‘You’re not French, so I’ll tell you,’ she said bitterly. ‘A messenger came last night from the south. Montségur has surrendered, and they’ve burned all the bons hommes, every one, even the castellan’s wife and our own Bishop Bertrand. Eight days ago, it was. You could see the smoke from twenty miles away, or so the man said. I’m not a believer, mind, but the bons hommes were kinder and made a lot more sense than all these greedy pigs from Rome, with their greasy hands in our pockets and their beady eyes in our houses.’
‘Oh Christ,’ I said. ‘So the bells …’
‘One priest, one fucking French priest, thought he’d celebrate. I suppose he thought we’d all join in. Didn’t notice we all have our faces in the mud.

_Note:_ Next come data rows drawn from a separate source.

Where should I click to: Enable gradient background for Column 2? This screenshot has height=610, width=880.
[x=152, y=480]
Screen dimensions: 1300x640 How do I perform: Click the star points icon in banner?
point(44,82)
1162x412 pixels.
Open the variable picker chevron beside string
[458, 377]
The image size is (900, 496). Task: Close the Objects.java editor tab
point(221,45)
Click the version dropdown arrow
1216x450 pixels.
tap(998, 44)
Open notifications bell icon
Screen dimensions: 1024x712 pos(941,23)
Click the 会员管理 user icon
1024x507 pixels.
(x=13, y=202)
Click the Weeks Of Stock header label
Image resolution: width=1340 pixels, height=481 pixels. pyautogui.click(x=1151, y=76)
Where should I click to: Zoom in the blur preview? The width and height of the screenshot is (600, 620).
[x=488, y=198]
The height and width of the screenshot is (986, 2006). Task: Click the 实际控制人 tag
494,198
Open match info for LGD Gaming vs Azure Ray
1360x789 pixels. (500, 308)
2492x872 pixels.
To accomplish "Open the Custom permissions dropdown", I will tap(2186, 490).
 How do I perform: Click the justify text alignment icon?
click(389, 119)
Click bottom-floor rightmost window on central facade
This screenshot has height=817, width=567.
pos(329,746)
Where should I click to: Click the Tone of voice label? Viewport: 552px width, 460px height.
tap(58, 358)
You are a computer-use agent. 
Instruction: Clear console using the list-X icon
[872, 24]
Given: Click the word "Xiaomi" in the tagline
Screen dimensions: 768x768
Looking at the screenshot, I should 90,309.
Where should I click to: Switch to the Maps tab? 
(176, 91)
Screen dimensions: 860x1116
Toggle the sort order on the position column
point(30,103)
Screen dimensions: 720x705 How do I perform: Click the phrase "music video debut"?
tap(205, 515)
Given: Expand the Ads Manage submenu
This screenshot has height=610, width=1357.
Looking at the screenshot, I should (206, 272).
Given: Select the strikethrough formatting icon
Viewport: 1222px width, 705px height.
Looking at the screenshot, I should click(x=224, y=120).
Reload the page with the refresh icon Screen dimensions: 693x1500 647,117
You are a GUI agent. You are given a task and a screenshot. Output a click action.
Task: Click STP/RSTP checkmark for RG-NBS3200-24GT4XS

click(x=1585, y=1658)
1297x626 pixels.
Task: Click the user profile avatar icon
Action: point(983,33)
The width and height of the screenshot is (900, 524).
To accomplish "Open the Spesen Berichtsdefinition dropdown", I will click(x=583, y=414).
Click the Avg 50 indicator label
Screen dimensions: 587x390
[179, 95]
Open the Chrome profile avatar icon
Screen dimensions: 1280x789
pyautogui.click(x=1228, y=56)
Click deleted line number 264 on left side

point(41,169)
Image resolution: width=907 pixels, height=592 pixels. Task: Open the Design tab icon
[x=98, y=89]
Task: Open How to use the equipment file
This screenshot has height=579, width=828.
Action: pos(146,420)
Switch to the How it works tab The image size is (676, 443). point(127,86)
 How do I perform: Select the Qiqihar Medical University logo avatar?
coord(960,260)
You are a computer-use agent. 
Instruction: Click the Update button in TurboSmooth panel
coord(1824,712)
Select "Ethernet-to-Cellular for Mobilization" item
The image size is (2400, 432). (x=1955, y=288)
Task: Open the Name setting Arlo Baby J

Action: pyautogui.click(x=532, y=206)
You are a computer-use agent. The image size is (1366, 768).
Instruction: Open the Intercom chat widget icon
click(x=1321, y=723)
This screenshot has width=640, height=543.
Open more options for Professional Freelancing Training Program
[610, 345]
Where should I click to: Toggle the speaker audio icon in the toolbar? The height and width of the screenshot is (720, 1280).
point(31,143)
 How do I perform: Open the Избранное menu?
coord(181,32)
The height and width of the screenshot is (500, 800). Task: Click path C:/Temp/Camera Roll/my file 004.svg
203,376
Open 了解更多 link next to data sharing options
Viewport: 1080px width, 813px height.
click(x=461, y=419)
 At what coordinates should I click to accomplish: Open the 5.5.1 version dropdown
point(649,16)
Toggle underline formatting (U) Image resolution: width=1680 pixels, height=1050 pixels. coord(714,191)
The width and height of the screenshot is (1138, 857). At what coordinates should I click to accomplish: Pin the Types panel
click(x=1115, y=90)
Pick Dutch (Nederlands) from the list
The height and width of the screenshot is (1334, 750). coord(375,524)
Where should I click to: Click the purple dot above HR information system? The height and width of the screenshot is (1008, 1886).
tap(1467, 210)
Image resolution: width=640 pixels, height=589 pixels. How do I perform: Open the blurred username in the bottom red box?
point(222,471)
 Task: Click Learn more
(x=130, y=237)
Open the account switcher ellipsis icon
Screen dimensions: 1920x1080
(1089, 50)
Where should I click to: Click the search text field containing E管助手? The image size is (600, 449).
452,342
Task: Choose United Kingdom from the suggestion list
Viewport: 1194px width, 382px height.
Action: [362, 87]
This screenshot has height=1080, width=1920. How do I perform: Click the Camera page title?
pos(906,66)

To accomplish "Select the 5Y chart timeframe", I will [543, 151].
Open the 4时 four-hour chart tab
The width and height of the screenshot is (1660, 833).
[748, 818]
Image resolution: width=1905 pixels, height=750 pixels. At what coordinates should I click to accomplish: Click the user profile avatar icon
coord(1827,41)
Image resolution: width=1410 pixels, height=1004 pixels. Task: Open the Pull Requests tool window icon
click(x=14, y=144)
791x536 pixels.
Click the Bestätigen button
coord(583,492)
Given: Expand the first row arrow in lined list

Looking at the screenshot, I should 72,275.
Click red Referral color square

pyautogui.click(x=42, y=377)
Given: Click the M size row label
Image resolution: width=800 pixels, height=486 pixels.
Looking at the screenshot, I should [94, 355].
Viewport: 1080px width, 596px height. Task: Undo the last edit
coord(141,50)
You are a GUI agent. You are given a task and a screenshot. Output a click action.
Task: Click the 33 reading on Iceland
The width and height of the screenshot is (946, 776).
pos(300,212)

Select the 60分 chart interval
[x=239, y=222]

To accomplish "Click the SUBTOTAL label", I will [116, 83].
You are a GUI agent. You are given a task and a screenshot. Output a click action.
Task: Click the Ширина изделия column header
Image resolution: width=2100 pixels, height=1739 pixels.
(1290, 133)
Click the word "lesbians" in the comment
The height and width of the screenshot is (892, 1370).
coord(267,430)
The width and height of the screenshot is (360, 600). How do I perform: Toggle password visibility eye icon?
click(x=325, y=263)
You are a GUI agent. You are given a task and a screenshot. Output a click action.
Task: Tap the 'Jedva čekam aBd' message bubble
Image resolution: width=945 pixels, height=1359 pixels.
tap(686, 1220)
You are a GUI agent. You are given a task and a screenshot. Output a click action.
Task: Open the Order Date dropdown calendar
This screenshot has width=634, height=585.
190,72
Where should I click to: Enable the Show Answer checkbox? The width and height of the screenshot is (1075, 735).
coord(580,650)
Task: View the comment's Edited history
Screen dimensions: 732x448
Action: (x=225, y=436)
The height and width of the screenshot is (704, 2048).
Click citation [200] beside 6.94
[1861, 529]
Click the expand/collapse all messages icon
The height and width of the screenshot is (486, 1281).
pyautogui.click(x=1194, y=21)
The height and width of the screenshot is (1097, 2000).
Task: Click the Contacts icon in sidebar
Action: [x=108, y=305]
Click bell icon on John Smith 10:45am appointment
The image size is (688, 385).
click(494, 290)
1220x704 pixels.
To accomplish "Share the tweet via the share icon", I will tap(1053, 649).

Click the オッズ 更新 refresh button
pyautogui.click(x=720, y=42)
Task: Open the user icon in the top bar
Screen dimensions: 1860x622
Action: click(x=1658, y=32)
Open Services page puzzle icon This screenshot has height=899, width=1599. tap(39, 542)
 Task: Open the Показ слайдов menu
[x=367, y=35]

Curse them with the red plague, every one.’
I found a shadowy spot under the walls and sat down in the cool dampness. I could see the greasy smoke rising behind my eyes, rising above the valley with the sharp pog and the little castle rising at its end. Gilles was dead. Escaping, he had said, but it did not seem like escape, herded into fire. I thought of farmers swaling their fields back home, how the rats would come out of the stubble as blaze marched across the furrows, and how the children would beat them back into the fire where they leapt and twisted and became dancing coals. That was not escape. There could be no escape. Beside me, the Mandylion sat in its bag. The good people who gazed on you with such fear, but yet begged to look again, are all dead, I thought. Did you prepare them to meet their death? Or did you bring it upon them? I asked it, remembering how its face, sketched out in ancient blood, had seemed to regard the crowd of believers that day on Mont-ségur. If you are Christ, then bring them back, I told it silently, and then I grabbed the bag and began to cast around for the way up onto the walls.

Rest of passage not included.